There is an old adage that says, ‘hurt people hurt people’. We’ve all experienced the truth of this message. Probably as both the giver and receiver at different points.
It’s also true that seen people see people. Supported people support people. Loved people love people. And as people, we get to choose the kind of world we want to create. Do we want to contribute to a world of hurt? Or start building a world of compassion, support, and love?
It might seem like a very simplistic way of seeing things. I know it’s not black and white. But I also believe that if we’re going to create a better world, we’ve got to engage in it with a self-aware naivety. The kind that gives us a chance of doing a bit better.

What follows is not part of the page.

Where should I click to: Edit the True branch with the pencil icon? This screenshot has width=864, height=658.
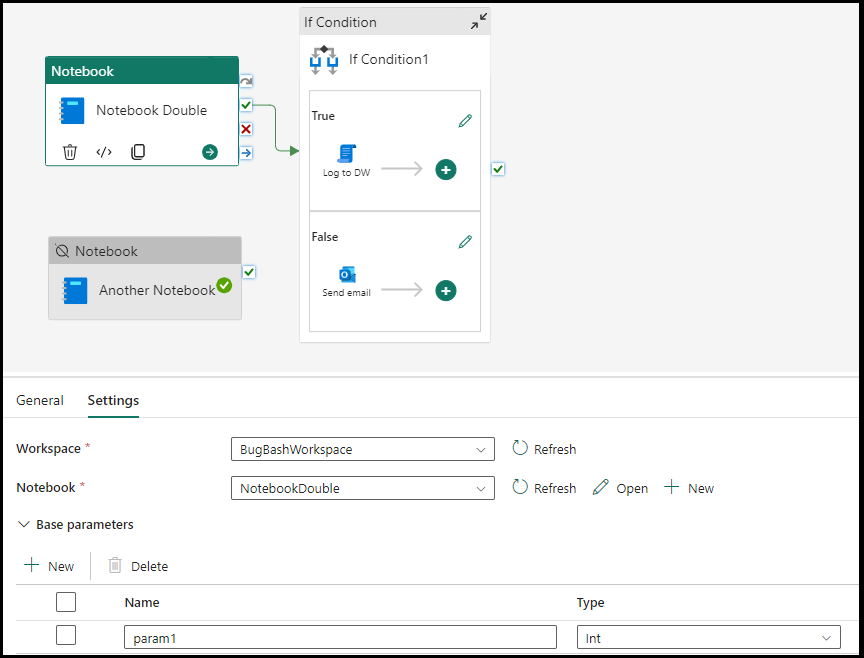click(x=465, y=119)
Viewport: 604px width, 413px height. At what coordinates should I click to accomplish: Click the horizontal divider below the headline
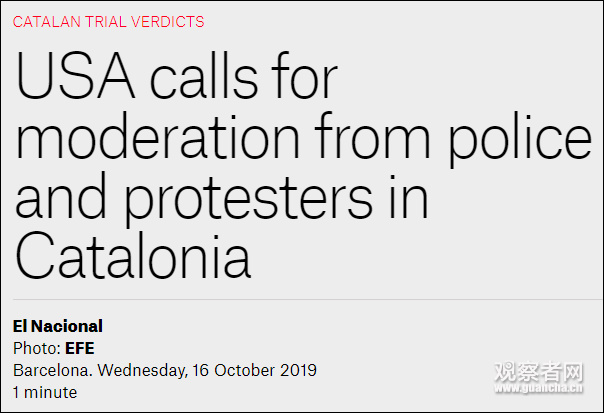(x=302, y=299)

In the penultimate part of Serenity in the Trenches we are exploring the messages people wish others knew, believed, or felt about themselves. As a way to subvert the general message that underpins a lot of our modern world – that we are not enough, we are broken, and others are out to get what we wish we could have.
Hurt people hurt people. Fear breeds fear. Hate begets hate.
What message do you want people to feel, know, or believe?
This is a question that holds so many interesting keys to doors we tend to keep locked. I absolutely loved hearing the responses to it because they are full of grace, hope, and compassion. And yet, so often these things are missing in the way we interact with others, and within ourselves.
The world will only change if we allow ourselves to be changed. We can’t expect peace ‘out there’ if we’re fighting a constant war in our minds. This is a war that stems from beliefs about ourselves, about our value, our worth, and our place in the world. We are encouraged to fight for significance and belonging. And we forget to remember that belonging happens when we let go of the drive to control everything, destroy other people, and prove ourselves.
‘You are enough’
Let that message sink into the depths of your being. You are enough.
“Do you really feel like you’re enough or do you feel like there’s something missing and you’re on a frantic search to find it? And sometimes the search isn’t even that frantic. It’s more subtle. A sense there’s something missing.
Like there’s a hole in the soul. Then we go out and try to fill that hole with externals. These usually look something like people’s approval, accomplishment, status. What kind of car do I drive? What kind of house do I live in? Or how do I look?” – Carina Nickerson
What would it mean to be enough? As you are. Where you are. With what you have.
As we close out another decade, this is the message to carry forward into the New Year. To put an end to our endless pursuit of more. It will bring inner peace to ourselves, and inject grace into our relationships with one another. Living a life of ‘enough’ lies at the heart of our ability to survive on this planet as a species.
It doesn’t mean going without. You don’t need to reject ambition, growth, or hope for change. But it’s a complete transformation of the relationship you have with those externals. Removing the power of anything outside of yourself to provide justification for your innate value as a human.
When we start living from a place of ‘enough’, we find the freedom and clarity to know what truly matters…and what truly doesn’t matter (hint, it’s all that stuff we pursue with the belief it will ‘complete’ us…)
You ARE Complete
Have you ever searched for a person or thing to ‘complete’ you? This drives us on an insatiable pursuit of imperfect things, believing that they hold the secret to us become ‘whole’. Embrace instead, the truth that you are complete in your incompleteness. You are whole in your hole-iness. No person, object, or experience will bring you to that magical (and non-existing) destination of completion.
Happiness Is NOT The Goal
Happiness is a fleeting emotional experience. It’s not a state of being. Like pleasure, it doesn’t outlast its existence. And requires a backdrop of non-happiness in order to carry any weight. Again we search in all the wrong places for happiness. Placing unfair expectations on experiences, holidays, and people, to ‘make us happy’. And when they fail, we blame them, and search for a better alternative.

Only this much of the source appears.